Why Does Spotifort Need a Client ID?

A Note on Spotify's API Restrictions

Spotifort was originally a simpler concept: connect your Spotify account, see which artists from your Liked Songs are playing Treefort, done. No setup required.

In February 2026, Spotify restructured their Developer API. Development Mode apps are now limited to 5 authorized users, require a Premium account, and lost access to key endpoints including related artists, batch artist lookups, and genre data.

Extended Quota access — which would remove these restrictions — requires a registered business entity and 250,000 monthly active users. That's an unreachable bar for a non-commercial, open-source project built for a music festival in Boise.

Read Spotify's blog post about these changes

What This Means for You

Because of the 5-user limit, Spotifort can't share a single Client ID with everyone. Instead, each user creates their own Spotify Developer app, making them user #1 on their own app. No limits, no waitlist.

The process takes about 2 minutes. The setup guide walks through it step by step.

What Spotifort Could Be

Without these API restrictions, Spotifort could offer:

  • One-click connection — No developer app setup, just authorize and go
  • Similar artist recommendations — "You like Band A, check out Band B who's also playing" (Related Artists endpoint)
  • Richer genre data — Better genre matching from Spotify's own database
  • A simpler experience — No Premium requirement, no desktop-only setup step

This project would be better, simpler, and more accessible if Spotify offered a tier for non-commercial, open-source community projects.

How Similar Artists Works

Spotify's Related Artists endpoint — which powers "Fans Also Like" recommendations — is blocked for Development Mode apps. Without it, Spotifort can't access Spotify's algorithmic recommendations.

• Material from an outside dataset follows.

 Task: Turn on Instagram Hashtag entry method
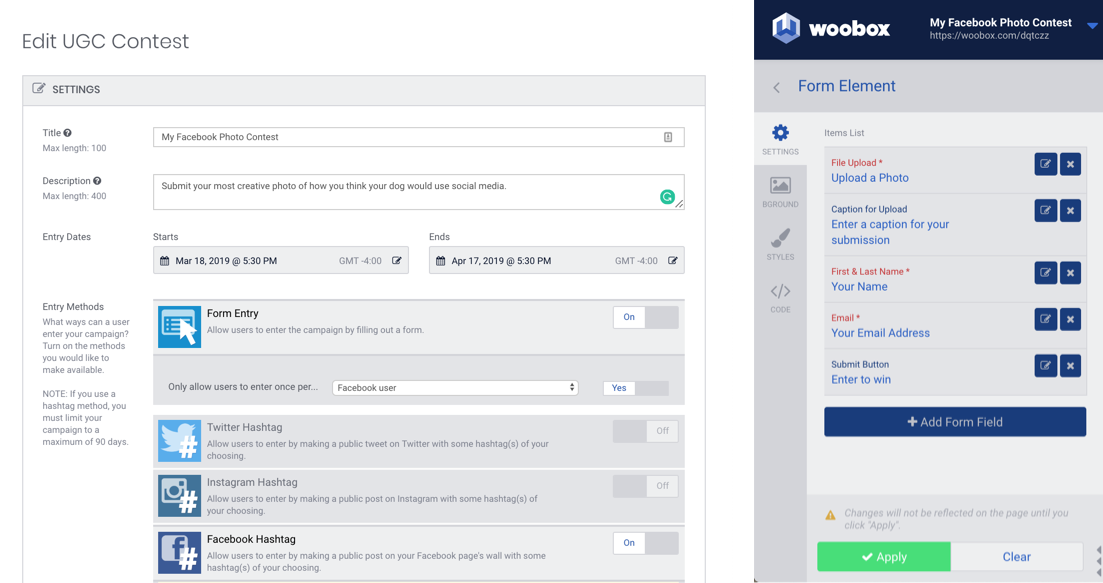click(x=646, y=486)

Instead, Spotifort uses genre tags from Last.fm and MusicBrainz — two public music databases — to find other Treefort artists that share genres with artists you like.

This is genre overlap, not algorithmic recommendation. It's broader and less precise than Spotify's "Related Artists," but still useful for discovering new artists at the festival. If you like an indie rock band, you'll see other indie rock acts playing Treefort.

Results may be limited for smaller or local artists who aren't well-cataloged in these public databases.

If You Agree, Say Something

Spotify has a developer community forum where you can share feedback on their API policies. If you think there should be a path for open-source, non-commercial projects to access the API without enterprise-level requirements, consider adding your voice.

Be constructive. Spotify has legitimate reasons for tightening API access — abuse, scraping, and security concerns are real. But there's room for a middle ground that supports community projects.